In many ways this was a tragedy for Spain, because Napoleon brought with him the modernizing ideas of the Enlightenment, which paved the way for the scientific and industrial revolutions. In Italy, for example, where Napoleon ruled, is today's modern, industrial north and where he didn't rule -- like the ring on a bathtub -- is the backward Mezzogiorno.

Because they were the ideas of the foreign invader, the Spanish people came to hate those ideas and clinging to their version of the ancien regime set the scene for a disastrous 19th and early 20th century.

This what is happening in Iraq and Afghanistan. DS

We're losing in Afghanistan too - Los Angeles Times
Abstract: In reality, Afghanistan -- former Taliban stronghold, Al Qaeda haven and warlord-cum-heroin-smuggler finishing school -- feels more and more like Sept. 10, 2001, than a victory in the U.S. war on terrorism. The country is, plain and simple, a mess. Al Qaeda and its Taliban allies have quietly regained territory, rendering wide swaths of the country off-limits to U.S. and Afghan forces, international aid workers and even journalists. Violent attacks against Western interests are routine. Even Kabul, which the White House has held up as a postcard for what is possible in Afghanistan, has become so dangerous that foreign embassies are in states of lockdown, diplomats do not leave their offices, and venturing beyond security perimeters requires daylight-only travel, armored vehicles, Kevlar and armed escorts.(...) Consider that an American Embassy staffer going to the U.S. Agency for International Development office across the street is required to use an underground tunnel that links the two compounds. Even though the street is closed to all traffic other than official U.S. or U.N. vehicles and is patrolled and guarded by armored personnel carriers, tanks and Kalashnikov-carrying security personnel with a safety perimeter of several blocks, the risk from snipers, mortars or grenades is ever present.(...) By some measures, Afghanistan should be a feel-good story by now -- the Taliban is, officially at least, out of power, Al Qaeda has been chased to the wilds of the Afghan-Pakistani border and U.S. forces are on hand to consolidate and solidify a peaceful new order. But the truth is very different. By any measure, this remains a "hot" war with a well-armed, motivated and organized enemy. Village by village, tribe by tribe and province by province, Al Qaeda is coming back, enforcing a form of Islamic life and faith rooted in the 12th century, intimidating reformers, exacting revenge and funding itself with dollars from massive poppy cultivation and heroin smuggling. As Al Qaeda reestablishes itself, Osama bin Laden remains free to send video messages and serve as an ideological beacon to jihadis worldwide. READ IT ALL

3 comments:

Anonymous said...

So, you say that Franco was "the people's choice" ?

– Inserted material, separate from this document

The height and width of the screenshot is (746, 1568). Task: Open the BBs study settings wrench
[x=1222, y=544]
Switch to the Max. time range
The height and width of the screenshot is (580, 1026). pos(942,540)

Or did he use overwhelming military force with the international military-industrial complex behind it, like the US today?

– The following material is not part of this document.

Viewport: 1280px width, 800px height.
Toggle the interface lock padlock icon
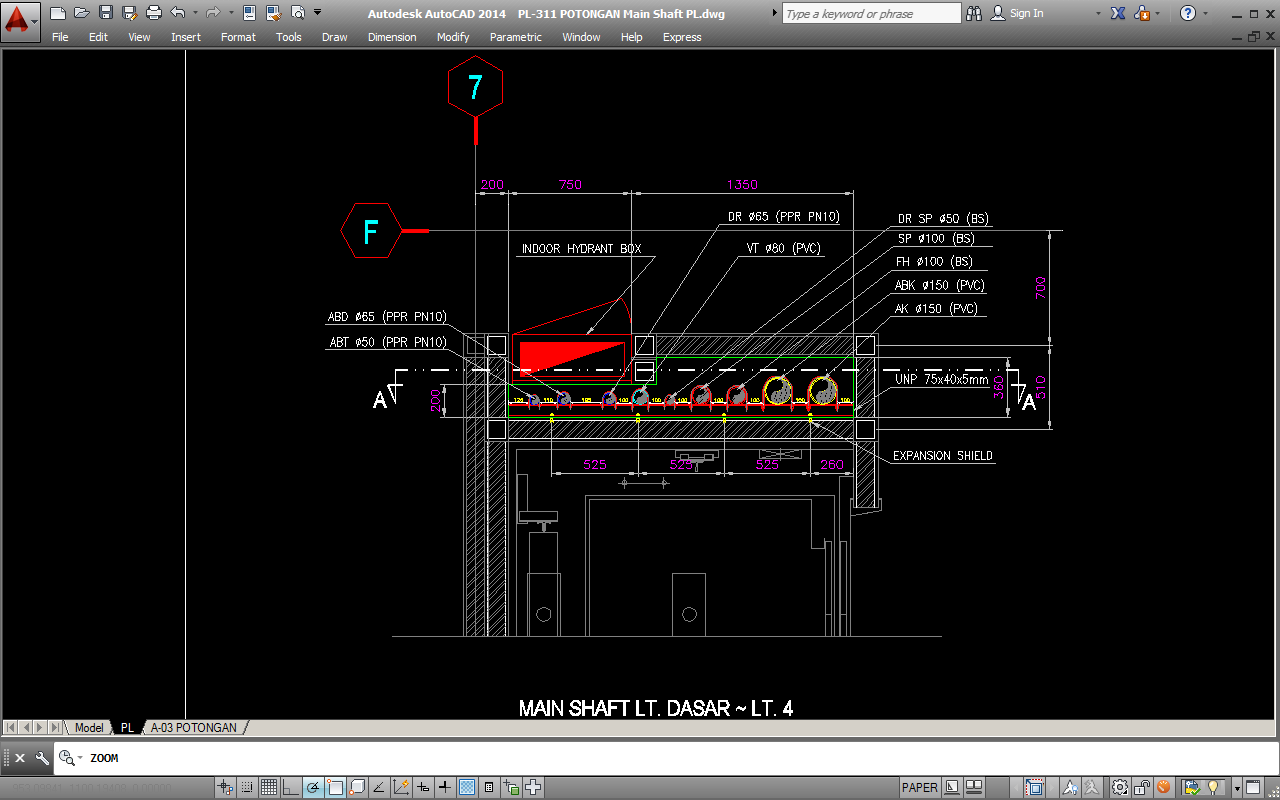1140,787
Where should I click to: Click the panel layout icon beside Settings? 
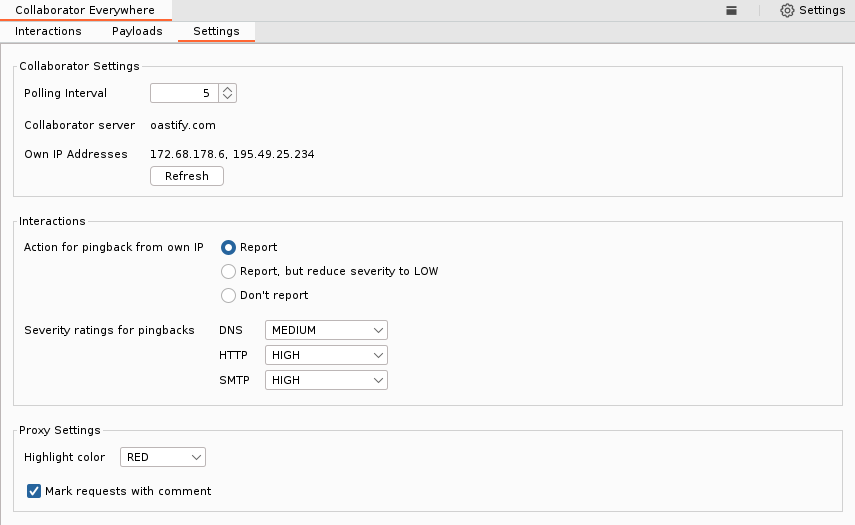pos(731,10)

In Germany, which had its part of Nappi's wars, the whole law system was and is heavily influenced by the Code Napoleon.

However, that was the product of a genuine revolution, that catapulted France to freedom and to this day makes them cooler and more free than any Anglophone.

A more valid comparison to the US-American missionary complex would be Algeria and the "good influence" of French colinialism - millions dead, country destroyed.

David Seaton's Newslinks said...

I hope I made myself clear, it is impossible to modernize a country at the point of a gun. The French invasion of Spain gave wings to the most retrograde elements in Spanish culture.

Franco was finally a product of that retrograde climate of reaction to ideas that came from France in the 19th century. The French invasion of Spain set back the modernization of Spain by a hundred years at least.

Anonymous said...

This is the basic misconception - "Islamism" is not the ancien regime, it's some nasty side-effects of modernisation taking place, heavily influnenced by the catastrophic economical circumstances in the developing world.

The real ancien regime of evangelical fanaticism, militarism and racism is now indeed the anglophone world.